Hoe lang was deze el en hoe kwam men aan de naam?
Veel plaatsen kende hun “eigen” el van bijna 70 cm. Zo is bijvoorbeeld de Amsterdamse el 68,8 cm, de Twentse maar 58,7 cm en de Haagse el 69,4 cm. De “el” is genoemd naar het bot in onze onderarm, maar de lengte van de elleboog tot het topje van de middelvinger haalt niet de 60-69 cm. Men moet dat stuk 2 keer afmeten om aan de juiste maat te komen – of één keer van vingertop tot schouder nemen.
Standaardisatie
Op een Parijse conferentie werd in juli 1799 de meter als officiële standaardmaat aanvaard – met als onderverdeling 100 centimeter. Langzaam schakelden de verschillende landen over op deze gestandaardiseerde, en dus eerlijker manier van meten. In Nederland werd hiertoe in 1820 overgegaan. In de overgangstijd zijn er meetlatten geweest die beide maten aangaven. Ook nu vind je in stoffenwinkels nog steeds deze houten meetlatten maar dan in cm-verdeling tot 1 meter.

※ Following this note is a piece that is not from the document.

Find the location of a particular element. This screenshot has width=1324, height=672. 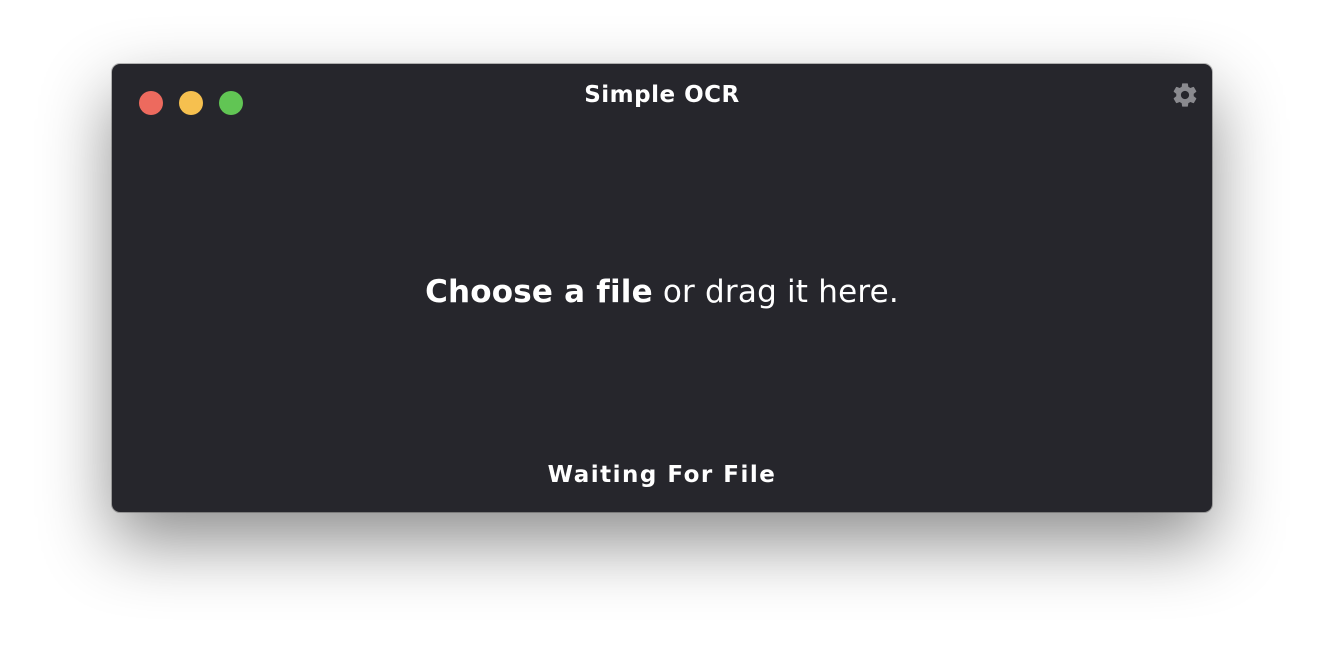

Ieder jaar moesten meetgereedschappen, en dus ook de ellematen, geijkt worden. Wanneer ze nog de juiste maat aangaven dan werd er de jaarletter van keuring ingeslagen.
Een ander leuk detail is, dat in Amersfoort is er nog een pand met een gevelsteen met de afbeelding van een el en de tekst “D’Gekroonde El 1758”. Hier zullen dus stoffen verhandeld zijn. In de tijd van de gevelsteen waren deze in huizen en pakhuizen aangebracht met een motief dat aangaf wie er woonde en wat het beroep was.
Kantmaatjes
Naast deze hele en halve ellematen waren er nog kortere meetstokken, namelijk de kwart ellemaatjes. Deze worden ook wel “kantmaatjes” genoemd. Bij zo’n kantmaatje is het meetgedeelte krap 17 cm.Hier is de maatstreep met een extra schuin streepje “een platte V”voor de achtste el.
Meestal zijn deze maatjes gemaakt in mooie en dure houtsoorten, walvisbalein en heel soms van zilver. Het handvat is bijna altijd van een ander materiaal zoals mooi gedraaid of gestoken been, of een andere houtsoort. Bij veel maatjes kon het bovenste deeltje er af geschroefd worden. In de holte eronder werden wat spelden bewaard. De streepjes van de maatverdeling werden heel dun uitgezaagd en opgevuld met been, andere houtsoort, koper of parelmoer, zodat men makkelijk de maat kon aflezen. Deze maatjes zijn een zeer gewild verzamelobject vanwege de grote afwisseling in materiaal en versiering in de handvatten.
De naam “kantmaatjes” zegt het al : deze maatjes werden gebruikt om kanten te meten. Kant is teer en rekt snel wat uit model en kan om die rede niet met een grote maat afgepast worden. De het praktische en handzame kantmaatje meet je dus een kwart el af, zet een speld (die in de holte bovenin bewaard is) en je meet verder tot de gewenste lengte.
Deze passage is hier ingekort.